As part of our series, Summer Science, we've asked NPR science correspondent Joe Palca to explain what clothing is the best for outside activity when temperatures are high.
JOE PALCA, BYLINE: When you get hot you sweat. But it's not enough to just sweat. To cool off, you need that sweat to evaporate. It's evaporation that drains the heat from your body.
To help the sweat evaporate, you want air to flow over your skin - as much of your skin as possible. So according to George Havenith, professor of Environmental Physiology and Ergonomics at Loughborough University in England, the best clothing for people to wear when exercising is none at all.
GEORGE HAVENITH: They would probably want to wear some underwear to, you know, just cover up and, you know, be comfortable in that way. But in terms of the heat loss, the naked person is best able to lose heat.
PALCA: That's only if the sun's not shining. If the sun's out, you need clothing to protect your skin from burning.
HAVENITH: So then you have to find a balance with a certain amount of clothing coverage without the clothing actually hampering the sweat evaporation.
PALCA: But that made me wonder, why wear clothes? Why not just wear sunscreen?
HAVENITH: That's an interesting point. In theory, yes, but unfortunately sunscreen sometimes affects sweating as well. So the sunscreen then might reduce the amount of sweat evaporation and sweat production. So that's where then things, again, could go wrong.
PALCA: So if you're exercising in the heat, wear as little as possible, especially after the sun goes down.
WERTHEIMER: OK. So that explains the skimpy outfits worn by Olympic track stars. But for those of us who don't move that fast, we asked Joe what's to best to wear when we're not exercising, but we're outside when it's hot.
PALCA: In that case, wear loose-fitting clothing.
HAVENITH: Even if you don't realize you're sweating, you will have some moisture evaporation already in the heat, and that means you have to take that moisture away, ideally straight away from the skin.

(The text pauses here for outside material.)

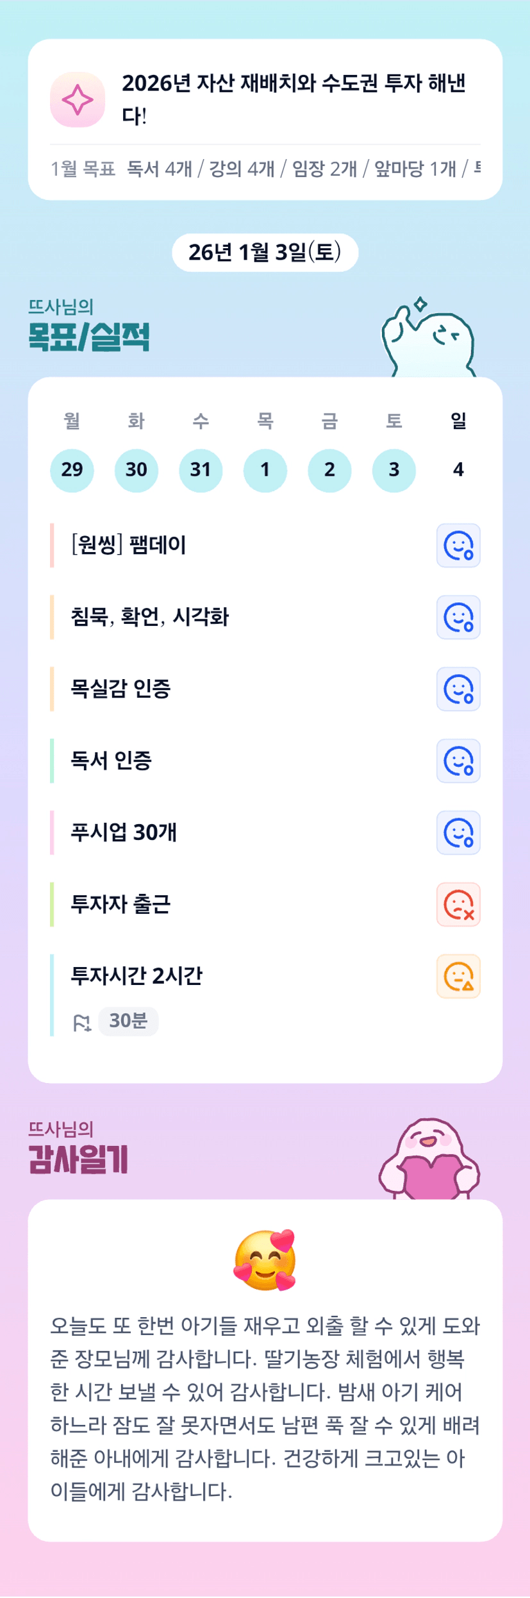
Task: Click smiley status icon for 독서 인증
Action: click(x=458, y=761)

And that's where the loose-fitting clothing comes in, allowing drier air to pass along your skin from outside your clothing and leave the clothing again.
You don't want to wipe the sweat off, you want it to evaporate.
PALCA: George Havenith says with tight-fitting clothes, the sweat doesn't evaporate as efficiently, so it doesn't cool you down as much. Then the question comes up, should you wear dark- or light-colored clothing? Havenith says there are studies that show that if you wear thicker clothing, like say what Bedouins wear in the desert, color doesn't matter. Yes, the outer layer of the Bedouin's black garments gets hotter than their white ones, but that heat doesn't get transmitted to the skin because of the thick fabric. If you wear clothes made from thin fabrics, it's a different story.
HAVENITH: And there we find clear differences where we find that the black clothing absorbs more heat that will actually end up inside the body.
PALCA: Havenith says light-colored lightweight fabrics are best. So going back to what we learned about the best way to cool off when exercising once the sun goes down, the implications are clear. People should wear loose-fitting, light-colored clothes in the summertime during the day, and everybody should get naked at night.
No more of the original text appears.